■ **Your assignment**: Nothing but the lines below between the line holding "[Campus Virtual ULL - Portada] (27, 60)" and the line holding "Acceder (978, 60)", inclusive, should appear in the answer, each set down exactly.

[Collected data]
......

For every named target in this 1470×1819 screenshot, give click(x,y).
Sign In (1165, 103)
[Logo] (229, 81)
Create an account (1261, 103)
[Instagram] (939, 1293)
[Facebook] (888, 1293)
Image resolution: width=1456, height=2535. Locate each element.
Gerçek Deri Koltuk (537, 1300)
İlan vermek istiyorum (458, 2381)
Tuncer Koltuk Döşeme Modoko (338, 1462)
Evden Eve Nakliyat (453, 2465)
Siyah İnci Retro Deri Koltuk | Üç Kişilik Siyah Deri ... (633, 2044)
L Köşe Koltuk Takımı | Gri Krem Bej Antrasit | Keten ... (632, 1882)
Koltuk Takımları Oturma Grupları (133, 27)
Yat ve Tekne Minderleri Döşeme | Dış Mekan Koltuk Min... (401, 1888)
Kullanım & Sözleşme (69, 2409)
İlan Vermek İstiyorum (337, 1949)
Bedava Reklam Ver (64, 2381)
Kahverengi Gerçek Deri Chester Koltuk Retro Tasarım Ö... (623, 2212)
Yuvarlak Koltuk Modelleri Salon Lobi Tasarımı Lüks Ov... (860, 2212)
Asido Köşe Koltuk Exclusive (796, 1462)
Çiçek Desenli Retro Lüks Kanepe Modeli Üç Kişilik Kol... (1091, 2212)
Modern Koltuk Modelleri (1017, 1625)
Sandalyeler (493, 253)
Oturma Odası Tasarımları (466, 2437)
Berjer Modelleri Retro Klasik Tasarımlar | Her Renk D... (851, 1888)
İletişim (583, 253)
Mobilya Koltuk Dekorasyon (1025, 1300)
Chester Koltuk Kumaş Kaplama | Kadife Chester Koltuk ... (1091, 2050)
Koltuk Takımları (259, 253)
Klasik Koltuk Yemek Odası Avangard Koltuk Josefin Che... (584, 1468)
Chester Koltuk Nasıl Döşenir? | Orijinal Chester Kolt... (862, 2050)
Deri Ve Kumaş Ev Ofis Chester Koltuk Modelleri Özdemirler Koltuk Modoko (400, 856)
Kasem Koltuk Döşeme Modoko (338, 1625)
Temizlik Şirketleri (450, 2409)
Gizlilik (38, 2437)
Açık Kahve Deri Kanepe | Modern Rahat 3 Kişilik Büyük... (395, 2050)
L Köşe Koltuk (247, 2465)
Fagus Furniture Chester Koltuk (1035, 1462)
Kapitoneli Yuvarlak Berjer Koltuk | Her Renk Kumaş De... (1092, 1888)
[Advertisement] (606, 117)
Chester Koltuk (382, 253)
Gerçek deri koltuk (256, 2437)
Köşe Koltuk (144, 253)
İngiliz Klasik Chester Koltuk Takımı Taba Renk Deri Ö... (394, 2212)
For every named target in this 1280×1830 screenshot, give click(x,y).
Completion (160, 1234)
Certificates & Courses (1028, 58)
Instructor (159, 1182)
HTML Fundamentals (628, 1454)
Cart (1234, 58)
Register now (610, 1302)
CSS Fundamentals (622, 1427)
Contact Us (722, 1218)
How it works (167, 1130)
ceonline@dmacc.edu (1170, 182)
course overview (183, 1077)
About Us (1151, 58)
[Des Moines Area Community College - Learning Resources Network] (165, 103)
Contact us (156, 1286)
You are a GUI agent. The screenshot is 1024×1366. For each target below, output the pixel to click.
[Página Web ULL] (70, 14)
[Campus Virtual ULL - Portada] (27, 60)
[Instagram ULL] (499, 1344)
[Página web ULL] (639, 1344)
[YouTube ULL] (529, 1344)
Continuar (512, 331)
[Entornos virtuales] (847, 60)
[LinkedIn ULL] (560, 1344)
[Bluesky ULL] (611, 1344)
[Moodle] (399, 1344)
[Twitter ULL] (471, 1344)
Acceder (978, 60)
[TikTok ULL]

......

■ **Exercise answer**:
[Campus Virtual ULL - Portada] (27, 60)
[Instagram ULL] (499, 1344)
[Página web ULL] (639, 1344)
[YouTube ULL] (529, 1344)
Continuar (512, 331)
[Entornos virtuales] (847, 60)
[LinkedIn ULL] (560, 1344)
[Bluesky ULL] (611, 1344)
[Moodle] (399, 1344)
[Twitter ULL] (471, 1344)
Acceder (978, 60)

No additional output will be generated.